PROBLEM TO SOLVE: Note every line in the entries that contains the string "indicator", and copy it.

##### TASK DATA #####

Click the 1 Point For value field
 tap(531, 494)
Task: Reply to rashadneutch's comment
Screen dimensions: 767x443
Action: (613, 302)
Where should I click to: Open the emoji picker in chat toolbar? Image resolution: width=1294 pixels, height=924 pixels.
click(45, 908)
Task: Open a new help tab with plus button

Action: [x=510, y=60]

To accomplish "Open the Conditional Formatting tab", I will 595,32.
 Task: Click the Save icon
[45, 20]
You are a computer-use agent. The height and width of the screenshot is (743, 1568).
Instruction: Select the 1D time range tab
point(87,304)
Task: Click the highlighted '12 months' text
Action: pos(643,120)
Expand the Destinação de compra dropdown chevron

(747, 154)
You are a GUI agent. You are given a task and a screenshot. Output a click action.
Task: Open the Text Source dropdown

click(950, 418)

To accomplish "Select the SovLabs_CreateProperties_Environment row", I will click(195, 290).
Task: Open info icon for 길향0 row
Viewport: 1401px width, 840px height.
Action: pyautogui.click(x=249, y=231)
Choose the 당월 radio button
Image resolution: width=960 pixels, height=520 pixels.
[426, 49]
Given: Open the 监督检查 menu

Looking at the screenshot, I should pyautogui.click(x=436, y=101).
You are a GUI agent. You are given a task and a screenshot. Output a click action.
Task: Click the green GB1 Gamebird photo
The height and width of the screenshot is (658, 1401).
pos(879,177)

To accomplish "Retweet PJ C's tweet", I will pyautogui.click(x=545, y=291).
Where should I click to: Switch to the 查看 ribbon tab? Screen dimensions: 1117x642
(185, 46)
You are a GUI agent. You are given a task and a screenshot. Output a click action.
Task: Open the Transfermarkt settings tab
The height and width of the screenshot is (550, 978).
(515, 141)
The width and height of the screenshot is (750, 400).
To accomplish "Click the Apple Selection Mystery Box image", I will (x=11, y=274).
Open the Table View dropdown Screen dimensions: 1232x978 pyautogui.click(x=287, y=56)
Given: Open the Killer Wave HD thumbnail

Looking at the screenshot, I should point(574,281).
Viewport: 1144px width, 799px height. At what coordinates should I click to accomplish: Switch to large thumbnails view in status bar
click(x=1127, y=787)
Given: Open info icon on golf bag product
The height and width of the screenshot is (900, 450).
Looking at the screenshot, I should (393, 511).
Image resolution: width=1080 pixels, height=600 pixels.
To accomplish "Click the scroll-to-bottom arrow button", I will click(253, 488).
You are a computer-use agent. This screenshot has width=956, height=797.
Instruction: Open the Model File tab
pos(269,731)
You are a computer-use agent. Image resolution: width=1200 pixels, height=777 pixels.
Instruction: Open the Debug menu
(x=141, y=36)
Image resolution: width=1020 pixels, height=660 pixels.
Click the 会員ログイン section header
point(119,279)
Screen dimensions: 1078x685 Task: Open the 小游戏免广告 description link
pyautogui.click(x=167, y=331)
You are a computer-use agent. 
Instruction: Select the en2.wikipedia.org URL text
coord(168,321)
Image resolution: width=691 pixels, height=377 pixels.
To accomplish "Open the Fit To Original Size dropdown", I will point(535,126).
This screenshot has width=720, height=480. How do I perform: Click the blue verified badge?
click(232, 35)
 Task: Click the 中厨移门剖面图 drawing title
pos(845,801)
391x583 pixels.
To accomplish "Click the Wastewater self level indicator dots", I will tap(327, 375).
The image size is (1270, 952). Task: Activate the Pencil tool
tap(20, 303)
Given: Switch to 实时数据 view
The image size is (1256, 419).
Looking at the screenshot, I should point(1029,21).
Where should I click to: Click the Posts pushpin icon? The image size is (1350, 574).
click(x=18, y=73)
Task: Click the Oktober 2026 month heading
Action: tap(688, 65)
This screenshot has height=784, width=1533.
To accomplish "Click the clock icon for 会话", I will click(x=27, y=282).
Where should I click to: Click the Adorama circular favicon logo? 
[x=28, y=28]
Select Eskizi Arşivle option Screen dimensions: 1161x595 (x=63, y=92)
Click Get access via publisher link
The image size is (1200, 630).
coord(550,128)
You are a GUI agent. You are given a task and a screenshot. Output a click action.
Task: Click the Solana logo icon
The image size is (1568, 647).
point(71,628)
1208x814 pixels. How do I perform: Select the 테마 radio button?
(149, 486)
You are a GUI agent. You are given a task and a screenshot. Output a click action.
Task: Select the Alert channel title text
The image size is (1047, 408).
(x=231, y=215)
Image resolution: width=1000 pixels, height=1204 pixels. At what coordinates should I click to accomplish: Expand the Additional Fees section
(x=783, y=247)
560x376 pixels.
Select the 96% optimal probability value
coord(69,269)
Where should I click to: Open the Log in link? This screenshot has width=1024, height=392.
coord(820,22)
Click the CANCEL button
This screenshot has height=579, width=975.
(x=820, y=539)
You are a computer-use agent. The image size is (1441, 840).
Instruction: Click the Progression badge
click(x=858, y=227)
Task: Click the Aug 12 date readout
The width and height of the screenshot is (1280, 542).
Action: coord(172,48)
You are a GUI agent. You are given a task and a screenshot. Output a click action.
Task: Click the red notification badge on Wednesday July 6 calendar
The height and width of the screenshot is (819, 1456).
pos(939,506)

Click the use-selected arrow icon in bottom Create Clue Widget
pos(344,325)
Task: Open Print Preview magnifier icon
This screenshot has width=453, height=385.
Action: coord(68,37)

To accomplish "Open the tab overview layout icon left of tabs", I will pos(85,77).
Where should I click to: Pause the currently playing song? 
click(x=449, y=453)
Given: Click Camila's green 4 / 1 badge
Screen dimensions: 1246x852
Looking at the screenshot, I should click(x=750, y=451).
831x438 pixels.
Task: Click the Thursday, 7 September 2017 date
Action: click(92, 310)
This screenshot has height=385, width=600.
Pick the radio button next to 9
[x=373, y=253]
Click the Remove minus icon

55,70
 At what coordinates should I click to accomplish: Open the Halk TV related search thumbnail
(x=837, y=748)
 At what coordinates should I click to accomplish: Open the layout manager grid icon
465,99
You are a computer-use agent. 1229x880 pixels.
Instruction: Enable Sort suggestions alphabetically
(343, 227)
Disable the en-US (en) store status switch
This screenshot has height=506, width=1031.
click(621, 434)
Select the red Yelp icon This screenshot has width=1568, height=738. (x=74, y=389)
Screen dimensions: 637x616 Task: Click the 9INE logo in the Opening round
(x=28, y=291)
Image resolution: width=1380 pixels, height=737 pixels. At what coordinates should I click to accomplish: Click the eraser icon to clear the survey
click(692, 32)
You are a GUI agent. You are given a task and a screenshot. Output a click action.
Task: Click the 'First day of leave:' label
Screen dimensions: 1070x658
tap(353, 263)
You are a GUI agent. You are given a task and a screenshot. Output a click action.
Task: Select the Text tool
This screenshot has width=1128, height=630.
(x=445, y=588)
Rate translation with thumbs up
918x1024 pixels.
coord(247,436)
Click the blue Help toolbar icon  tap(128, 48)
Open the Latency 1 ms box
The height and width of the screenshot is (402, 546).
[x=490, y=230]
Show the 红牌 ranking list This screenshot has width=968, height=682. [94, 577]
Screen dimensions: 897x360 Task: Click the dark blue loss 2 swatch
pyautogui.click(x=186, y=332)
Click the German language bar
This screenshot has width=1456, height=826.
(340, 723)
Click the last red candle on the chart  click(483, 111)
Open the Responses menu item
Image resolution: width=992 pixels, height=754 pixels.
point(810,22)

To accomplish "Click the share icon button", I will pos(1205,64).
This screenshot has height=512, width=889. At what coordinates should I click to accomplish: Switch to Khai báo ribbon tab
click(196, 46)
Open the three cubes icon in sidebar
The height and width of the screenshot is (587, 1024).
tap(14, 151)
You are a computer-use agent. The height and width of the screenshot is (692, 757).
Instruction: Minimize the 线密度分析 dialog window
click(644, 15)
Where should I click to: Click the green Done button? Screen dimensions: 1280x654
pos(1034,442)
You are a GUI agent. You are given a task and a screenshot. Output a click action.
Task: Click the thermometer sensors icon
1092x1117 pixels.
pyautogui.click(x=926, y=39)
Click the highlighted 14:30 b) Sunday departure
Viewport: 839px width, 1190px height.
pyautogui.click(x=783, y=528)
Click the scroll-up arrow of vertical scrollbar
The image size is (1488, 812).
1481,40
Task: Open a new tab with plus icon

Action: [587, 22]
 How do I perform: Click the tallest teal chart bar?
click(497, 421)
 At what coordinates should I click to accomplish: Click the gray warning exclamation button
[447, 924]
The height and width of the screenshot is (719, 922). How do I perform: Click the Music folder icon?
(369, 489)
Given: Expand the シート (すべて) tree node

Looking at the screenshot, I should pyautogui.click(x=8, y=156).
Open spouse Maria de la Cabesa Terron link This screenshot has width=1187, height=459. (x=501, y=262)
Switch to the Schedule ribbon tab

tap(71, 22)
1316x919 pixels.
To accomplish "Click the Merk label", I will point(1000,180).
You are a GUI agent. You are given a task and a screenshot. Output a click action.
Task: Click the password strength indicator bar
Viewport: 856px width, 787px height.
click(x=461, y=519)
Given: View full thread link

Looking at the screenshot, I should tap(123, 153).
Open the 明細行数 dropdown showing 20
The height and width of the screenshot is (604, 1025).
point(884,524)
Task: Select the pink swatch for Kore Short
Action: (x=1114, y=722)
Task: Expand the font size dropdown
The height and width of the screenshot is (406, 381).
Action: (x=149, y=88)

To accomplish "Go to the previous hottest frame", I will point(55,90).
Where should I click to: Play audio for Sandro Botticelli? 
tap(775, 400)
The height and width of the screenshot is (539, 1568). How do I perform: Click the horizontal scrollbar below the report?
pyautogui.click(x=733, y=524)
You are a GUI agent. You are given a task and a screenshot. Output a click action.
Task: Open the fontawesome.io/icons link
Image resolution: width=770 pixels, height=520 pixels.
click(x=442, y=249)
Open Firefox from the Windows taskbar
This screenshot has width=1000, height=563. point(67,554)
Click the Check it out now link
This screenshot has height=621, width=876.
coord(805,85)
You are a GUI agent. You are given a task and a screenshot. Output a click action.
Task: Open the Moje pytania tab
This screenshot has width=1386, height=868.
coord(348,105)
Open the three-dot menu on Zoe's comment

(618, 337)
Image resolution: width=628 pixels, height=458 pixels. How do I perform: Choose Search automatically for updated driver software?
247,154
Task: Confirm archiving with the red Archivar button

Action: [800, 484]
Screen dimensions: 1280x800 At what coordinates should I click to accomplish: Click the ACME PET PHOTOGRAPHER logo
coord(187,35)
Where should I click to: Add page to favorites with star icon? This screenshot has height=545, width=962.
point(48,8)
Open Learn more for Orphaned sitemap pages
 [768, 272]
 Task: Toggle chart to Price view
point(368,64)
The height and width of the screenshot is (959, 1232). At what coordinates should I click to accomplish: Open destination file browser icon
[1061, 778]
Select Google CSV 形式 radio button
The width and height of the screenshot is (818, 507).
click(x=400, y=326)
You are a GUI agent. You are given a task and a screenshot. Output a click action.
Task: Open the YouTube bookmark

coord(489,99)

#####

RESULT FOR THIS EXERCISE:
To accomplish "Click the Wastewater self level indicator dots", I will tap(327, 375).
Task: Click the password strength indicator bar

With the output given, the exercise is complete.